Reduced pathogen receptor levels correlate with a lower induction of IFNs in HR-HPV-positive cells.

To test whether the repression of pathogen receptor expression has functional consequences for IFN expression, the different HPV-positive cell lines or normal keratinocytes were incubated with 10 μg/ml poly(I·C), which activates the TLR3, RIG-I, and MDA5 pathways in human keratinocytes (23). After 6 h, RNA was isolated and analyzed by qRT-PCR for the expression of IFN-β, IFN-λ1, IFN-λ2, IFN-λ3, and CCL20, an inflammatory cytokine. In normal keratinocytes poly(I·C) induced the expression of IFN-β 1,500-fold, that of IFN-λ1 3,000-fold, that of IFN-λ2 40-fold, that of IFN-λ3 22-fold, and that of CCL20 110-fold. In contrast, the induction of all analyzed cytokines was greatly impaired in HR-HPV-positive cell lines to similar extents (Fig. 1). IFN-β induction was reduced 5- and 7-fold by HPV16, 3-fold by HPV18, and 4-fold by HPV31. IFN-λ1 induction was reduced 8- and 16-fold by HPV16, 7-fold by HPV18, and 5- and 9-fold by HPV31. IFN-λ2 induction was inhibited 5- and 10-fold by HPV16, 5-fold by HPV18, and 3- and 6-fold by HPV31. The inhibition of IFN-λ3 was similar to that of IFN-λ2. CCL20 induction was impaired 10- and 16-fold by HPV16, 7- and 11-fold by HPV18, and 5- and 30-fold by HPV31 (Fig. 1). This suggested that the decrease in pathogen receptor expression results in a strongly reduced expression of different inducible IFNs and inflammatory cytokines.
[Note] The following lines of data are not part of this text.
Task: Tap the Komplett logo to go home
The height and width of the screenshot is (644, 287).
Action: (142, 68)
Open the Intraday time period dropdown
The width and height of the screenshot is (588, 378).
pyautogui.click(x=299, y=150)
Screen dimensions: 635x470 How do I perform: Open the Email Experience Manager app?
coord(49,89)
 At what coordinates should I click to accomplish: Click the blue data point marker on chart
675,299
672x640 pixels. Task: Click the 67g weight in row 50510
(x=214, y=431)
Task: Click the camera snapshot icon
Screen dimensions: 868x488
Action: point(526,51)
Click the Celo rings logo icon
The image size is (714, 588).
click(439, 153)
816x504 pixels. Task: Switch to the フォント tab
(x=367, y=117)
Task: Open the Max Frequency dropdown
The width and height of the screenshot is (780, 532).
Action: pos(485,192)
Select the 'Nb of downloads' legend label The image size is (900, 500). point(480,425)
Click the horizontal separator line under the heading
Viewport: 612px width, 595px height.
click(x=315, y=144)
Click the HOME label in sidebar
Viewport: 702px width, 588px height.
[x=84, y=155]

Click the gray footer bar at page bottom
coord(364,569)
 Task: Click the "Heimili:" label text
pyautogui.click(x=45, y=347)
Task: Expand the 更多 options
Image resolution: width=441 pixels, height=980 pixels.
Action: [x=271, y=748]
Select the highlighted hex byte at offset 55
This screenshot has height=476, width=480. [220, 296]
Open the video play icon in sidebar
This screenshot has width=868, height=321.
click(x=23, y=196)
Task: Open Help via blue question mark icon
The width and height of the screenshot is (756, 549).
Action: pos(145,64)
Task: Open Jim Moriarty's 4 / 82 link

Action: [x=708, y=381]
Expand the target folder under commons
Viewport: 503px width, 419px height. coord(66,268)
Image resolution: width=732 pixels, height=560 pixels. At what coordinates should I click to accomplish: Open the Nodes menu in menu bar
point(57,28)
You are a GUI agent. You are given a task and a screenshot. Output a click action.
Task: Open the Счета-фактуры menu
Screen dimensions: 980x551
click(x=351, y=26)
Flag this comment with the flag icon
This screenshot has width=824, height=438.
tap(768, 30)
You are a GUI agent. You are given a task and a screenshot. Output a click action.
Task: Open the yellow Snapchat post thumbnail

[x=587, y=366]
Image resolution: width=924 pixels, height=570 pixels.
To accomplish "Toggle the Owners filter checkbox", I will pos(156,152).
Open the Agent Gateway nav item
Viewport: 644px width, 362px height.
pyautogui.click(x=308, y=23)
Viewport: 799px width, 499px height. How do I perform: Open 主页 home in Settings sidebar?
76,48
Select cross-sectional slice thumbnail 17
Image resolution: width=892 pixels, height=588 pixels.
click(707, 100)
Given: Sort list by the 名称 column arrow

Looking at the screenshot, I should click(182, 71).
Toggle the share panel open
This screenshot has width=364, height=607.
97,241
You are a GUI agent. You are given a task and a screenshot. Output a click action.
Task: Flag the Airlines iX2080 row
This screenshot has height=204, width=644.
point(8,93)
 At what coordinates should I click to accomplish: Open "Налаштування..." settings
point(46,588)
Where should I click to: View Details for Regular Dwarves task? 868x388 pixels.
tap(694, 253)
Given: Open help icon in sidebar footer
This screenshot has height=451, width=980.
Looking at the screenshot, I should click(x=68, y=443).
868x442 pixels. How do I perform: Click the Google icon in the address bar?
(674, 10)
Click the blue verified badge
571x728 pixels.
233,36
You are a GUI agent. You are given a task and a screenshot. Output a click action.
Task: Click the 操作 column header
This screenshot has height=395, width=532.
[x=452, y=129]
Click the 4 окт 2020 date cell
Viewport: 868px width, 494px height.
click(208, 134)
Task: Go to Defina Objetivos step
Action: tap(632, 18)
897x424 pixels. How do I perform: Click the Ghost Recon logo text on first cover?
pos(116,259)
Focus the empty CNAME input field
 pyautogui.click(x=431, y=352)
Fig. 1. — Induction of IFN-β, IFN-λ1, IFN-λ2, IFN-λ3, and CCL20 by poly(I·C) is inhibited in HR-HPV-positive cells. Keratinocytes containing HPV16, -18, or -31 genomes or normal human keratinocytes (NHKs) were treated with poly(I·C) (10 μg/ml) for 6 h. RNA was analyzed by qRT-PCR for IFN-β, IFN-λ1, IFN-λ2, IFN-λ3, and CCL20 expression. Relative expression values were calculated using expression values for NHKs as a reference, which were set to 1, and PGK1 as a reference gene. The data represent the averages from at least four independent experiments, and error bars indicate the standard errors of the means.

IFN-κ expression is inhibited by HR-HPVs.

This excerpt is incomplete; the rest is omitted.